China has size and massive resources- population, land and the ability to direct capital and human resources in a way the west does not.
They set out very methodically to make things cheaper than other manufacturing economies and they have succeeded. By taking each element of the economy, labour, skills, infrastructure, capital allocation, investment, energy development etc you build an economy that produces almost everything cheaper- more efficiently than your competitors.
At that point you gain control over commodity producers- you can pay the best prices and you are the largest buyer globally- in some commodities you invest in gaining ownership of the supply chain outside of China.
Ultimately you build a global economy of infrastructure- roads, rail, shipping.
Today China builds half of the shipping globally and is building ports globally.
USA today builds 1% of shipping.
A key part of Chinas success has been based on reverse engineering- western companies would set up factories to make their products in China with its lower overheads- Chinese would study and blueprint the factory process and then duplicate it- spawning multiple near identical factories producing the same product at ever lower cost- and outside of the control of the original western producer.
USA cannot compete with the concerted economic model China has built- so USA imposes tariffs which increase the cost to the consumer and protect un-competitive US producers.
China has won the trade war and it did it over a period of multiple decades building step by step upon its natural advantages.

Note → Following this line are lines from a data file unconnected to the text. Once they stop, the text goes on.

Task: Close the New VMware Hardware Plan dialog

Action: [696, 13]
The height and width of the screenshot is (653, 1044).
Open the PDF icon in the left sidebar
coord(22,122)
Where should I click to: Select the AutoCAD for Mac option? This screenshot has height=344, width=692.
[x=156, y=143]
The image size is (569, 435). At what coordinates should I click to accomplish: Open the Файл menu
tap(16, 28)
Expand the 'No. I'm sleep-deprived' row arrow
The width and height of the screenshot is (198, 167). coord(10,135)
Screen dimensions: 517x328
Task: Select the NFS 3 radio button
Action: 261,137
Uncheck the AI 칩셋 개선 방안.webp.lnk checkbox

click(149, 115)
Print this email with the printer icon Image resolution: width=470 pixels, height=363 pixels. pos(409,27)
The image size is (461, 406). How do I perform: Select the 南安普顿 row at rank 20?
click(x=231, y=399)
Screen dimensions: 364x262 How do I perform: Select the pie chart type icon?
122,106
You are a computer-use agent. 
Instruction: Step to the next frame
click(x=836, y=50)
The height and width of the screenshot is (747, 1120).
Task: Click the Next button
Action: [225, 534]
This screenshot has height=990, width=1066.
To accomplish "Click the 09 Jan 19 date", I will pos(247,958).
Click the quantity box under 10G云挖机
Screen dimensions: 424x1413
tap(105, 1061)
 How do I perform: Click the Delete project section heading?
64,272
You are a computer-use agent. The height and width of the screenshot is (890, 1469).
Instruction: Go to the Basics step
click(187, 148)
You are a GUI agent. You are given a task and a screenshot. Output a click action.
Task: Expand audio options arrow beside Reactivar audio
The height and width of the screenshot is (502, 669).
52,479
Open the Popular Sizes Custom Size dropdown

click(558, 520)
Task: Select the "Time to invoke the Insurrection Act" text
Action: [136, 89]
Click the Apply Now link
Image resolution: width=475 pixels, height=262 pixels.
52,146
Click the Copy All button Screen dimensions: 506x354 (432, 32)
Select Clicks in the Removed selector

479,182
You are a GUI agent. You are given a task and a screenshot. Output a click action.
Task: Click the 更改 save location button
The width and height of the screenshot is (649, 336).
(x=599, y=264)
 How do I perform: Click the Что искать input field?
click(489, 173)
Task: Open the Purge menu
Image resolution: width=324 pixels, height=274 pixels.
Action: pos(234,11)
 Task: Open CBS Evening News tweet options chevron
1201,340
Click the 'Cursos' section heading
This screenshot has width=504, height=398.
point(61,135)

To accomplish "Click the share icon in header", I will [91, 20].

Putting on tariffs does not reverse Chinas advantage- it can still and will still be more efficient at producing most goods and will still control most global commodity markets.
It is now logical for China to extend its strategy to control over protocols- like payment protocols- using the E-Yuan CBDC which it has already developed. It will almost certainly be the base protocol for any wider BRICS Pay alternative to SWIFT.
When you have won the trade war already you must extend your reach into the tertiary levels of economic, trade, monetary and military protocols.
USD hegemony developed from USAs trade domination and military advantage.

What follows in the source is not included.